La investigadora principal del proyecto está convencida de que esta Red que lidera «é clave para dar o salto que necesita a literatura infantil e xuvenil para superar o desfase que sofre en relación coa chamada literatura para adultos, porque o peor problema que existe é o descoñecemento do que hai». En ese sentido, un aspecto fundamental del trabajo es determinar qué libros son los clásicos en este género en los distintos sistemas literarios de la Península. Se trata, pues, de establecer cánones para después marcar caminos.

La cuestión es disponer de información científica rigurosa y sistematizada, según comenta Blanca Roig, que considera indispensable superar carencias «que reducen a literatura infantil e xuvenil ás leis do mercado cando, sendo importente e fundamental, non se están consolidando lectores que se inician na idade escolar, as campañas de promoción da lectura fracasan ou non están dando os resultados agardados».

Esta especialista cuestiona las acciones destinadas a promover la lectura «que están montadas como espectáculos, cando a lectura non deixará nunca de ser un acto individual e case íntimo», así como que en la escuela «non se diferencia entre a lectura relacionada co traballo na aula e a formación lectora». Cree, además, que los libros que llegan al público promocionados por un premio literario tampoco consiguen el recorrido de merecerían «porque é relegado pola seguinte obra que leva a mesmo premio, e así sempre».
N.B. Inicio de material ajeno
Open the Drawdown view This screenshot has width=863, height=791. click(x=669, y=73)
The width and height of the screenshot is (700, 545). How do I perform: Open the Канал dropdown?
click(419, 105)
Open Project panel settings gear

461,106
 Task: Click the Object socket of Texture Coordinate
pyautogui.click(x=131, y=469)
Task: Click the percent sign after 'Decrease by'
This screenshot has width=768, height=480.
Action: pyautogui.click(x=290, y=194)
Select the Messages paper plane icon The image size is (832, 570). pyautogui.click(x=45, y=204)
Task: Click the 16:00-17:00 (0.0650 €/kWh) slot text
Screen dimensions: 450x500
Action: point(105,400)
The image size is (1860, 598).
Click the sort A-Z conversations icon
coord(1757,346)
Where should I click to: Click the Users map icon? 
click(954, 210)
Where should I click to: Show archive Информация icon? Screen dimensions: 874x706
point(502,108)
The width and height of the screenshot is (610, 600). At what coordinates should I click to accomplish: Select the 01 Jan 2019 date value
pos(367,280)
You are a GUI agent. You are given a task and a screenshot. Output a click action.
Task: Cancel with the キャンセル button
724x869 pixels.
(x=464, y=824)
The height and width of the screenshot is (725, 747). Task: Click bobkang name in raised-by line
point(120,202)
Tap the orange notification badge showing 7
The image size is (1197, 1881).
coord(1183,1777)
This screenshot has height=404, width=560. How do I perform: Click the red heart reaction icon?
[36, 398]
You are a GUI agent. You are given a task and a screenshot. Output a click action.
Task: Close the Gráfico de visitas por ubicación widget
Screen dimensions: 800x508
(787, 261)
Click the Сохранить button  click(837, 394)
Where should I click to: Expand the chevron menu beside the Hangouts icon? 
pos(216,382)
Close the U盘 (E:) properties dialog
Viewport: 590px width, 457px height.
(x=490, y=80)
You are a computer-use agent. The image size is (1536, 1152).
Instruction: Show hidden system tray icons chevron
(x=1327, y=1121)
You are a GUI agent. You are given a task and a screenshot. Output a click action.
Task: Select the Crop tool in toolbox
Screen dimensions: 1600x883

Estas consideraciones explican que la Red temática sobre literaturas infantiles y juveniles del marco ibérico demande la promoción de líneas de investigación sobre lectura, reclamando en ese campo la necesidad de trabajos que aborden aspectos tan concretos como promoción y mediación lectora, hábitos lectores, la lectura de imágenes y la cultura visual, la formación del lector literario y la aplicación educativa de la literatura infantil y juvenil. La necesidad de estudios de literatura comparada no les merece menos relevancia como área de investigación, así como la de historia y la de teoría y crítica, en la que encuadran la determinación de modelos teóricos, el canon, la literatura de transmisión oral y el estudio de la ideología y valores contenidos en los libros infantiles y juveniles.

Sobre el alto número de libros para niños y adolescentes que se editan cada año, Roig Rechou dice que el crecimiento «é enorme, sobre todo en relación con outras literaturas, pero aínda así este xénero segue sen ter apoios para proxectos de investigación».

En el transcurso del curso celebrado en colaboración con la Biblioteca 33, de Caixa Galicia, la Red presentó el monográfico, que publica Edición Xerais de Galicia, que reúne los comentarios y análisis científicos a catorce cuentos y novelas juveniles de un total de un centenar de obras seleccionadas entre la producción de las distintas lenguas peninsulares en base al tema del multiculturalismo y las identidades permeables. Este fue el tema de trabajo del curso, con el propósito de tomar conciencia de como se crean las multiculturalidades y de analizar sus constantes en la producción literaria.

Una de las colaboradoras en este estudio, la profesora portuguesa Claudia Sousa Pereira, explica que esta antología está destinada a los mediadores entre el libro y los niños y niñas, de manera que sepa qué libros de esta temática se pueden recomendar y proponer. Este sistema será el mismo que aplicarán para comentar otras temáticas con constantes que son comunes a la producción literaria de los diferentes ámbitos lingüísticos.